1: Eating is important, but so is where you do it. So the hordes are here and people are going to need food. The Con’s official restaurant list went up a while ago and you can see all kinds of place to eat. However:

if you’ve got a handful of actors, a couple of producers and their social media harem to feed, downtown and the Gaslamp Quarter are your ground zero.

I’m told Nobu at the Hard Rock now has a partially hidden private area for celebrities so that kookie loos don’t’ disturb them during Comic-Con.

2: There is such as thing as too big. There is a general sense that the spectacle has kind of plateau’ed. The Hilton isn’t wrapped this year, no Godzilla experience or the like. Oh yeah there are still the Assassin’s Creed experience and the Batman hipline and the don’t let Sean Bean die things and yadda yadda, but…like I said, plateau’s.

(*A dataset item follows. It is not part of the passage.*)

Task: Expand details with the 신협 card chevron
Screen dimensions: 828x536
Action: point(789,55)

3: The locals are getting greedy and studios are getting thrifty. Believe it or not, the number of parties is DOWN this year! And partially it’s because the Gaslamp and other downtown venues are just getting too pricey, according to this story in The Wrap:

“The number of VIP events is down by 40 percent,” Christopher Ryan, creator of the unofficial Comic-Con and Sundance party lists tells TheWrap.  His list goes to his choice of the top fifty talent publicists and news outlets.

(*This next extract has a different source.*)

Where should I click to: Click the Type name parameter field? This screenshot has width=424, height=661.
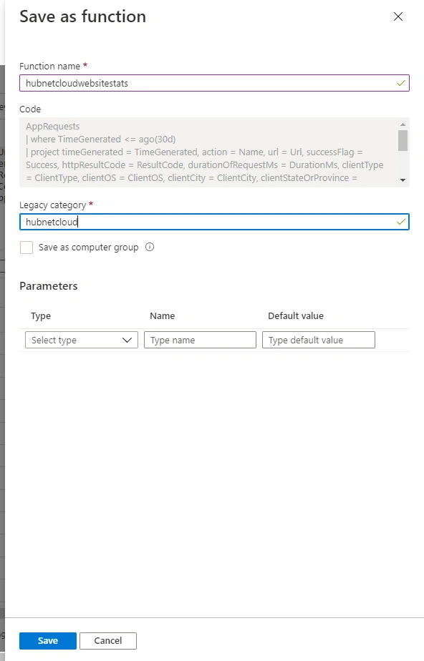(200, 340)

According to Ryan, local venues’ appetite to make a cash grab and non-entertainment consumer brands’ belated appreciation for the platform as something other than a comic book convention have shrunk the scene.

“I scouted a Gaslamp venue three years ago at $5000. The same venue now wanted $45,000 during Comic-Con,” Ryan said. “What (non-entertainment) brands fail to realize is that Comic-Con has more celebrities than Coachella and the Sundance Film Festival combined.”

 

4: There may be a crackdown on street people but not that I noticed. This story suggested a crack down on the local homeless population but I still saw plenty of street mutterers wandering around last night.

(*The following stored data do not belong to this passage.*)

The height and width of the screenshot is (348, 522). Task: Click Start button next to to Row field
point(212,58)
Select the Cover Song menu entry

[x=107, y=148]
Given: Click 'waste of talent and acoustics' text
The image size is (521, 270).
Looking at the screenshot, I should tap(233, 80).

5: Getting in on Tuesday is the new getting in on Wednesday and it sucks. Everyone I talked to last night was already glassy eyed and exhausted. “Now you have to come down on Tuesday and leave Monday so it’s a whole week and we just have a tiny table!” one veteran con goer complained to me. There isn’t really anything to do about this but acquiesce and wear comfortable shoes.

6: Even celebrities wear comfortable shoes. I love these “how stars do Comic-COn stories because they are just like us. Aisha Tyler, “Archer”
“The impulse is to try to do and see everything. This is impossible. Leave yourself room to sightsee, eat, and most importantly, nap,” said Aisha Taylor. See just like us! “The excitement of seeing your show in the company of thousands of bellowing, hyperventilating fans will drain you like sudden death overtime at the World Cup.” Oh not so much like us.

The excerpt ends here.